As always with me, a little knowledge is a dangerous thing, but let me express my views on train and tram air conditioning.
As the temperature rose to 43 degrees today and trains failed one after another, we are told by Metro Trains that the Comeng train air con system was not designed to operate above 35 degrees. We were told this by the previous company Connex. We have been told this by the state government. Temperatures of 35 degrees plus happen every summer in Melbourne, so I am not sure why they would not be 'designed' to cope.
While the controls of an air con unit can be quite a complex piece of electronics, the basics are not. You have a compressor and a fan. Compressed gas gets cold and a fan blows through the cold area and blows out cold air into your room or vehicle, car, train, bus or tram.
The size of the compressor and the ability of the fan to distribute the cool air should be matched to the the size of the area cooled and the conditions of the area. Clearly a moving vehicle with opening doors and full of people will need to get more cooling than a a single room in a house.
Melbourne's Combino trams, the newer ones that operate in St Kilda Road and Swanston Street very obviously have inadequate air con systems. If you listen carefully on a warm day, you can hear the system cut in and out. If you listen on a hot day, you will not hear the system cut out and yet the tram is uncomfortably warm. Inadequate air conditioning. Trams with air systems designed for Germany do not have appropriate air conditioning for Melbourne.
Adelaide also bought new trams four or so years ago. They too were Euro designed and had inadequate air conditioning. Passengers were blamed for not having eaten breakfast and fainting. Remedial work was done, haha, putting heavier tinting on the windows. Eventually the government bit the bullet and spent millions on upgrading the tram air conditioning. Adelaide has bought even more new trams and retired its very old fleet. I will bet that their newest trams do have adequate air conditioning.

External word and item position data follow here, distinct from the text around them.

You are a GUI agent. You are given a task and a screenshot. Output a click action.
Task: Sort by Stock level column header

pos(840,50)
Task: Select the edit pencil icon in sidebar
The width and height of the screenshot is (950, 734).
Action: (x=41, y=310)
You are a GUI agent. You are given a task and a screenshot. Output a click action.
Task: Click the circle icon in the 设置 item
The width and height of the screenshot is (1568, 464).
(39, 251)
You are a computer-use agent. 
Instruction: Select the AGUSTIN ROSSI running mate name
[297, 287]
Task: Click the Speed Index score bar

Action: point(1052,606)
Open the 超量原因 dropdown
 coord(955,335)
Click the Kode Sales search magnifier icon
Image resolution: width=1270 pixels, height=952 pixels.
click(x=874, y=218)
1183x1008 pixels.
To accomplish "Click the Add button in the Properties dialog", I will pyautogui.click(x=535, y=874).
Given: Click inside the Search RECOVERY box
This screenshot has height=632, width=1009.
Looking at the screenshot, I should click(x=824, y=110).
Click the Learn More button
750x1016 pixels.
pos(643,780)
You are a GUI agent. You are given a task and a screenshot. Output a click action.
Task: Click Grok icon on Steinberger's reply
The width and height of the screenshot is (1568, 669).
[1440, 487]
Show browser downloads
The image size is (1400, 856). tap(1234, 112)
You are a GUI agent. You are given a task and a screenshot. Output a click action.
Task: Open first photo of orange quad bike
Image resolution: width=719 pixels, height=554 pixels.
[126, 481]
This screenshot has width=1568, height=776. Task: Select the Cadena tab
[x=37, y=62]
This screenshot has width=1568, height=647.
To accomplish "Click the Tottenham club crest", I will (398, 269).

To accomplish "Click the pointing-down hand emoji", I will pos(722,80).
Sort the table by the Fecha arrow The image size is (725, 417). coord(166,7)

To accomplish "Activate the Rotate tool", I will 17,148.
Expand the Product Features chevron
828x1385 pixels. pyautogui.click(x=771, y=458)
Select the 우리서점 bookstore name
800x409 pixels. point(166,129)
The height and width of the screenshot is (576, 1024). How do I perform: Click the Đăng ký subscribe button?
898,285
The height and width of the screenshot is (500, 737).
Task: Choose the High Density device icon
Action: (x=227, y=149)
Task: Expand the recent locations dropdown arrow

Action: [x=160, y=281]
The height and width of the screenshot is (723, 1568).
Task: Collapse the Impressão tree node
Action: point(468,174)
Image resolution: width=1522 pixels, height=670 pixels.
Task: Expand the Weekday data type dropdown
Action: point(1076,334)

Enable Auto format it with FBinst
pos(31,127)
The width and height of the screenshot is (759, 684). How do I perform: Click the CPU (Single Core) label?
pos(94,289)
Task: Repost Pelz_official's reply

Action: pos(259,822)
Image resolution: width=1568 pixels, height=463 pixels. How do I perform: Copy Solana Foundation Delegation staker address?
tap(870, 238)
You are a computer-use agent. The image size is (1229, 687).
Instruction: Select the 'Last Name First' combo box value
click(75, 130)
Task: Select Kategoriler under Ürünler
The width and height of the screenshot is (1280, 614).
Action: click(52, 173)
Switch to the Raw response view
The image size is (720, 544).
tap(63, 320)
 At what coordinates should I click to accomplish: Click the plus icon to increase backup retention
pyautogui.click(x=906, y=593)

I have not been on one of the French trams, the Citadis that also operate in Melbourne, on a really hot day, so I can't speak for them, except that on a warm day, they seem ok.
Melbourne's B class trams, the older articulated trams have excellent air conditioning. It is a bit noisy but also easy to hear when it cuts in and out. Even when the weather is quite warm, it still cuts out at times, and yet the tram remains deliciously cool inside.
Our trains, of the three different main types, are very comfortable with working air con. The older Comeng trains are the ones with air con that is 'only designed to operate' up to 35 deg.
Back to the tech. In a big area that has inadequate air conditioning, the compressor will just work non stop. That is, it is running at full capacity and can do so for a long time, until it is either switched off or the weather cools down. If it runs non stop, it will wear out more quickly than if it was cutting in and out at regular intervals, but that is a long time.
This is what they are designed to do. That is, run for long extended periods. I just cannot possibly imagine why these Comeng train air conditioners keep failing and after being in service for such a long time, a fix for the problem hasn't been found without an expensive upgrade.
I am afraid I just do not believe the phrase, 'designed to operate up to 35 degrees'. I would believe 'designed to cool efficiently up to 35 degrees'.